EXERCISE OBJECTIVE: When you reach the line with "News (211, 1325)" in the data below, begin printing lines exactly, and stop once the line with "Pago en línea (632, 21)" has been printed.

DATA RECORDS:
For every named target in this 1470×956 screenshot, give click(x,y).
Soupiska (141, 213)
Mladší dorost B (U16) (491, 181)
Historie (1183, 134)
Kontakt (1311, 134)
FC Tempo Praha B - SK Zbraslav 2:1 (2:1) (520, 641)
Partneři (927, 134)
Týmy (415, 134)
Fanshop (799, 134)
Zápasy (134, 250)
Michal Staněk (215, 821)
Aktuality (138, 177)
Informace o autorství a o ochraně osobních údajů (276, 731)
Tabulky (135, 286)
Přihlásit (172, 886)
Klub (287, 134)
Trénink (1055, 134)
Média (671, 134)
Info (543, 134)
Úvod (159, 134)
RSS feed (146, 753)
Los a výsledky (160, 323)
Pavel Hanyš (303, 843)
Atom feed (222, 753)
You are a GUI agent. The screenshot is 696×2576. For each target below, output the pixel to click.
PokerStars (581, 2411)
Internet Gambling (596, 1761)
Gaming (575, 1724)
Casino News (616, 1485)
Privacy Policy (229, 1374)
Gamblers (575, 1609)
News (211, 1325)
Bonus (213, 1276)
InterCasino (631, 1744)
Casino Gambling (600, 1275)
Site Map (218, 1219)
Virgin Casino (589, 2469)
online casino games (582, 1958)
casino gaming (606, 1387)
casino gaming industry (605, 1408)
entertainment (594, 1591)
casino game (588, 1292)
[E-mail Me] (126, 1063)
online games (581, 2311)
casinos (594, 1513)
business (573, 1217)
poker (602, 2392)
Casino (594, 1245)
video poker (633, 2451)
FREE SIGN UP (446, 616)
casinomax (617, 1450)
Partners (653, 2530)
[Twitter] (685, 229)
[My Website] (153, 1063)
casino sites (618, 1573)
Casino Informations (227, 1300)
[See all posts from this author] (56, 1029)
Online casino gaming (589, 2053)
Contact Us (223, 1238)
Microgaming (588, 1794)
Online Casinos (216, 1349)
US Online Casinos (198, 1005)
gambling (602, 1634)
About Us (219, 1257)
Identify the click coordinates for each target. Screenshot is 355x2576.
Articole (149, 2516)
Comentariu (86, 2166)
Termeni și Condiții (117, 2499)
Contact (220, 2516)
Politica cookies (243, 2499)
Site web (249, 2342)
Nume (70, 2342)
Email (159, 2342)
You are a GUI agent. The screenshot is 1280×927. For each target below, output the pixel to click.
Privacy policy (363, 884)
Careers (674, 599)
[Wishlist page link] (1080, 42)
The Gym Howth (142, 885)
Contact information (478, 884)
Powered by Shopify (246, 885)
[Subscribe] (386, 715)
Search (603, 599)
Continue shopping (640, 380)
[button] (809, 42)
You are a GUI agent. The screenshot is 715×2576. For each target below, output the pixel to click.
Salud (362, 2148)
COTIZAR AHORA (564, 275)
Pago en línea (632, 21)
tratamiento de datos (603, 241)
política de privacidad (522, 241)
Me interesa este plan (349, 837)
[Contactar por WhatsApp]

RESULT OF THIS TASK:
News (211, 1325)
Bonus (213, 1276)
InterCasino (631, 1744)
Casino Gambling (600, 1275)
Site Map (218, 1219)
Virgin Casino (589, 2469)
online casino games (582, 1958)
casino gaming (606, 1387)
casino gaming industry (605, 1408)
entertainment (594, 1591)
casino game (588, 1292)
[E-mail Me] (126, 1063)
online games (581, 2311)
casinos (594, 1513)
business (573, 1217)
poker (602, 2392)
Casino (594, 1245)
video poker (633, 2451)
FREE SIGN UP (446, 616)
casinomax (617, 1450)
Partners (653, 2530)
[Twitter] (685, 229)
[My Website] (153, 1063)
casino sites (618, 1573)
Casino Informations (227, 1300)
[See all posts from this author] (56, 1029)
Online casino gaming (589, 2053)
Contact Us (223, 1238)
Microgaming (588, 1794)
Online Casinos (216, 1349)
US Online Casinos (198, 1005)
gambling (602, 1634)
About Us (219, 1257)
Identify the click coordinates for each target. Screenshot is 355x2576.
Articole (149, 2516)
Comentariu (86, 2166)
Termeni și Condiții (117, 2499)
Contact (220, 2516)
Politica cookies (243, 2499)
Site web (249, 2342)
Nume (70, 2342)
Email (159, 2342)
You are a GUI agent. The screenshot is 1280×927. For each target below, output the pixel to click.
Privacy policy (363, 884)
Careers (674, 599)
[Wishlist page link] (1080, 42)
The Gym Howth (142, 885)
Contact information (478, 884)
Powered by Shopify (246, 885)
[Subscribe] (386, 715)
Search (603, 599)
Continue shopping (640, 380)
[button] (809, 42)
You are a GUI agent. The screenshot is 715×2576. For each target below, output the pixel to click.
Salud (362, 2148)
COTIZAR AHORA (564, 275)
Pago en línea (632, 21)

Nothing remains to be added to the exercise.